--- Work order ---
Whenever a line of the records below contains the word "field", copy that line.

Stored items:
■ ■ ■ ■
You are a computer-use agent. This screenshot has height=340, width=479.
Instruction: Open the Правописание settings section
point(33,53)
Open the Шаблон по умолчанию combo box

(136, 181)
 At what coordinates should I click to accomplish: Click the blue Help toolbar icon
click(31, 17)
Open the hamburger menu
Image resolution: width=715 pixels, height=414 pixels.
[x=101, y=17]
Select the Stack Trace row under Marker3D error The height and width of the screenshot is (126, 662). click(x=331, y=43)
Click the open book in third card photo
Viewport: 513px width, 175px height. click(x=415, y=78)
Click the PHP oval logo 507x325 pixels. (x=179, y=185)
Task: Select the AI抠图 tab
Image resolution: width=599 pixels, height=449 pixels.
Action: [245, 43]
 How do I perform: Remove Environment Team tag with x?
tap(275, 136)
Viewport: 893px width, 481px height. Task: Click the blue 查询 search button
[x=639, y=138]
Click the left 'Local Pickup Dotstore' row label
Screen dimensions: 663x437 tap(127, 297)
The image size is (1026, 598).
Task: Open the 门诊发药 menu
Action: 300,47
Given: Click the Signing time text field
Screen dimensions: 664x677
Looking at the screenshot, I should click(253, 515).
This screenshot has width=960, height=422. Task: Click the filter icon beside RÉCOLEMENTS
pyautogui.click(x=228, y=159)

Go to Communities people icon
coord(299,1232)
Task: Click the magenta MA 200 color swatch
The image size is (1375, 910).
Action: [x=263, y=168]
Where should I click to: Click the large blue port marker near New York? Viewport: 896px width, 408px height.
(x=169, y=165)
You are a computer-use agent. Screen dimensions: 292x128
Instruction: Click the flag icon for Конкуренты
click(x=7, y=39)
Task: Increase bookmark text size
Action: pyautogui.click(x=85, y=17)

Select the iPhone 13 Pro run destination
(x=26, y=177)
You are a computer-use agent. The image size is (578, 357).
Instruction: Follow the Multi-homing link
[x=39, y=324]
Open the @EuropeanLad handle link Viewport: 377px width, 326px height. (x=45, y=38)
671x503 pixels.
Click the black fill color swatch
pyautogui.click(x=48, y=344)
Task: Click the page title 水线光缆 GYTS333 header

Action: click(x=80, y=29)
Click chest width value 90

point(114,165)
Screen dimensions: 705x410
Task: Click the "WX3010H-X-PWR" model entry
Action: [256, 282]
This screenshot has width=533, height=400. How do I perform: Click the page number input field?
■ ■ ■ ■
--- Solution for this task ---
Given: Click the Signing time text field
This screenshot has width=533, height=400. How do I perform: Click the page number input field?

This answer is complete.